VZ Total Return Price Chart

VZ Total Return Price data by YCharts.

The telecom sector is booming in general. Verizon and AT&T (T 1.63%) crushed their Dow Jones (^DJI 0.39%) peers this year. Smaller rival Sprint Nextel (S) skyrocketed even higher thanks to a turnaround story based on smartphones and high-speed data connections. Verizon's story is similar, except the company didn't have a near-death experience in 2011, as Sprint did. Instead, the company is building a long-term success story, brick by boring brick. Sprint might be exciting, but Verizon is the kind of reliable performer that builds wealth while helping you sleep at night.

These gains still leave plenty of room for further growth.

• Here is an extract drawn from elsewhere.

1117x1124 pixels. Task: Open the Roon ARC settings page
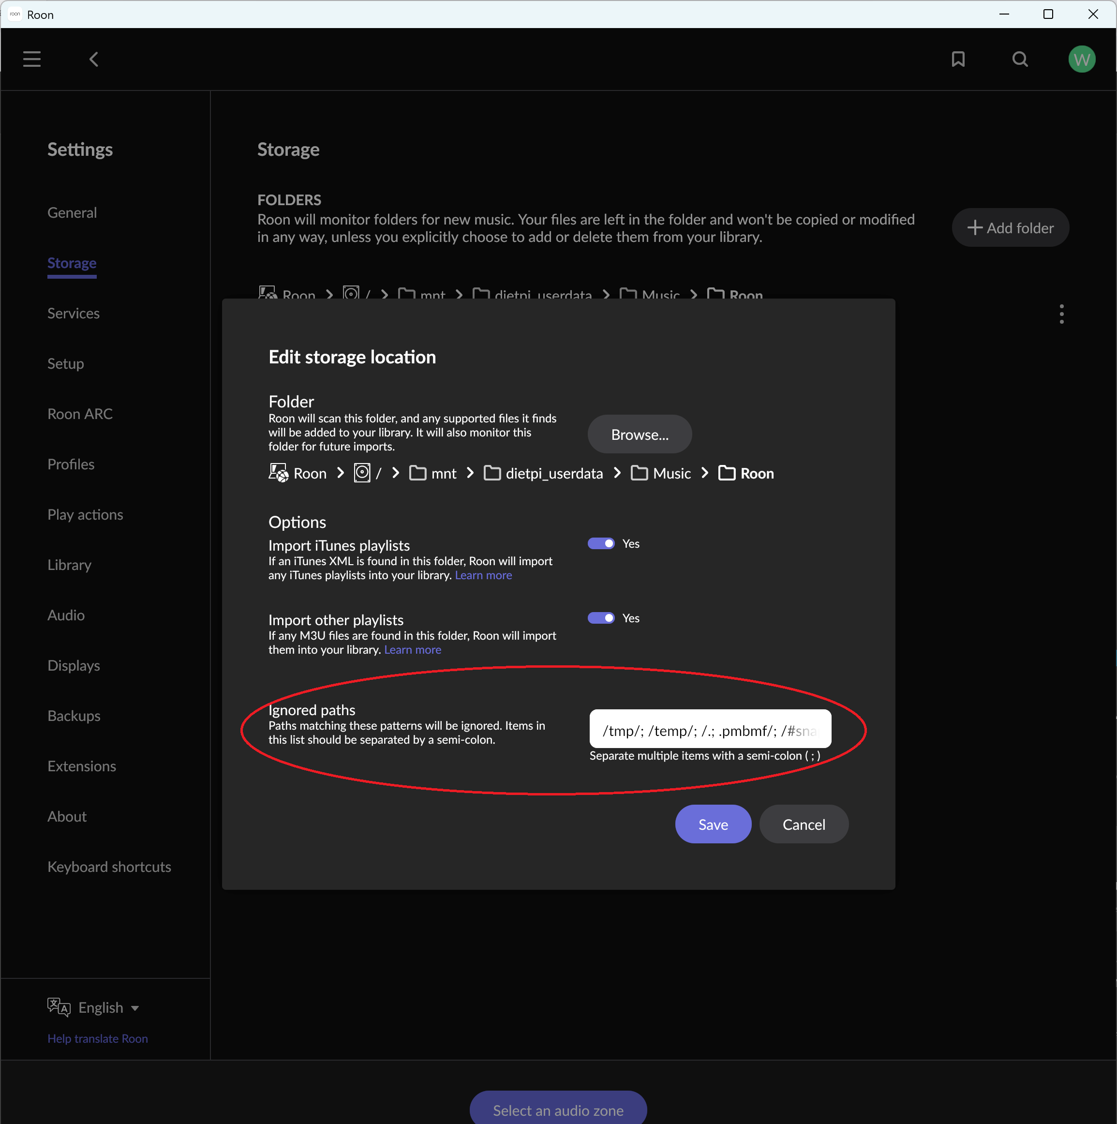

You pay just $7.20 for every dollar of Verizon's free cash flow. That's the kind of deep discount that makes value investors reach for their wallets. Let's put the ratio in the context of telecom rivals and a familiar value-hound favorite:

VZ Price to Cash Flow TTM Chart

VZ Price to Cash Flow TTM data by YCharts.

The wireless industry is not without challenges, of course. The tablet and smartphone gold rush is reaching a more mature stage now, leaving less low-hanging fruit for Verizon and friends. And it's a sector in constant flux. AT&T recently tried and failed to buy out T-Mobile USA. Sprint appears well on its way to a major cash infusion from Japanese peer Softbank -- and a subsequent merger with data network operator Clearwire (NASDAQ: CLWR). T-Mobile found another partner in MetroPCS (TMUS -0.83%). The pack of smaller networks chasing Ma Bell and Big Red just isn't going away.